While that “dramatic” decline in new launches is expected to be temporary, it’s actually created sellers’ markets for condos in some prime areas of the city such as the downtown core, downtown east, Midtown and East Bloor, according to a review by condo research firm Urbanation being released Tuesday.
“I know that’s counter intuitive to what most people were expecting for 2015,” said Shaun Hildebrand, vice president of Urbanation. “There’s still lots of demand for new condos in the city, it’s just that there’s not much supply coming out.”
A total of 4,432 new condo units were sold across the GTA in the first quarter, a 10 per cent decline over the same period last year, in large part reflecting a 22 per cent decline in new projects coming to market, says Urbanation.
The decline was especially pronounced in the old City of Toronto which saw just five new projects with 1,436 units come to market.

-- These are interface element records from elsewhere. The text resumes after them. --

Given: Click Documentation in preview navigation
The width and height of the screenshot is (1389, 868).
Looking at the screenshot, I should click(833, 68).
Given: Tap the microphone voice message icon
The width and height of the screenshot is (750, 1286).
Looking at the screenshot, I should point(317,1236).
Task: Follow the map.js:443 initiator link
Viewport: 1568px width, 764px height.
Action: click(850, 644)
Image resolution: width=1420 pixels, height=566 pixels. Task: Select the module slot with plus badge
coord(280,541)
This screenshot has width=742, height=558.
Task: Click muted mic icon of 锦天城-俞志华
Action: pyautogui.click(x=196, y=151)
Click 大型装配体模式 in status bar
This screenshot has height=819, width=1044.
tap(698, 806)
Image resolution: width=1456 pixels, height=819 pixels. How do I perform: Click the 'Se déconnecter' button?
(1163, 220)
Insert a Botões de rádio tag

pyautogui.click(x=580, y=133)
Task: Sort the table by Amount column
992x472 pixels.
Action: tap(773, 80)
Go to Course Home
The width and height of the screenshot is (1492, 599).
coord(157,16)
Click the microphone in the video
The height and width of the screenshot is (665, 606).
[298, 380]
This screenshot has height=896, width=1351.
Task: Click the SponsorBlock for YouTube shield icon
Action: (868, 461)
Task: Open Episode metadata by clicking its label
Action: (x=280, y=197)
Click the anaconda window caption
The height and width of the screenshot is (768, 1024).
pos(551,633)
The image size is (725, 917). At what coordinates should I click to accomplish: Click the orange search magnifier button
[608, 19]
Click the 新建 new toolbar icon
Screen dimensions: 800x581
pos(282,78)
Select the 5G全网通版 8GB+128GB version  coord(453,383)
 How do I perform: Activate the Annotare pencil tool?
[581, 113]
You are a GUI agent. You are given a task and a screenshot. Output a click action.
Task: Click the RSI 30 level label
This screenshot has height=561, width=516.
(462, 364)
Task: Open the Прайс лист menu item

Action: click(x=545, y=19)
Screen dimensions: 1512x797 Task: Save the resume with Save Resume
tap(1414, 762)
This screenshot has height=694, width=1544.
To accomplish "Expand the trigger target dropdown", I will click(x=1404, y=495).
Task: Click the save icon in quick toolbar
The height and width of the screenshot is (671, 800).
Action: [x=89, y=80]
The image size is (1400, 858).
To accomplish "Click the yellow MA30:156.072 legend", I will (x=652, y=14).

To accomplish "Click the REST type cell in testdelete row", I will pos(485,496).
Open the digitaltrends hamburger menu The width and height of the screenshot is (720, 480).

The city accounts for about half of all new condo construction across the GTA.
New two-bedroom units remain in particularly short supply in those prime City of Toronto neighbourhoods, said Hildebrand, now that they’ve become fiercely sought-after alternatives to low-rise houses where prices continue to escalate in the eight to 10 per cent range.
The strong demand for condo rentals is also contributing to a surprising tightening of supply in the old City of Toronto, said Hildebrand. That’s because investors who bought up condos in the preconstruction phase are hanging onto the units once they come to completion and renting them out, rather than listing them for sale.
There are other reasons for the tightening supply in some neighbourhoods, he stressed: It can take two years or more for a condo project to go from land acquisition to launch of sales, and there was a “steep drop off” in developers buying up land for condo projects back in 2013 as sales declined dramatically after 2011’s record year of sales (more than 28,000 units) and fears grew that the market was poised for a correction.
Since then, developers have introduced incentives aimed specifically at selling off those units. That’s contributed to a 10 per cent decline in unsold inventory in the first quarter of 2015 for the GTA, to 17,488 units, according to Urbanation’s research.
A raft of new projects are expected to be announced by the end of this year, said Hildebrand, largely to the east of the core where some eight new projects are anticipated.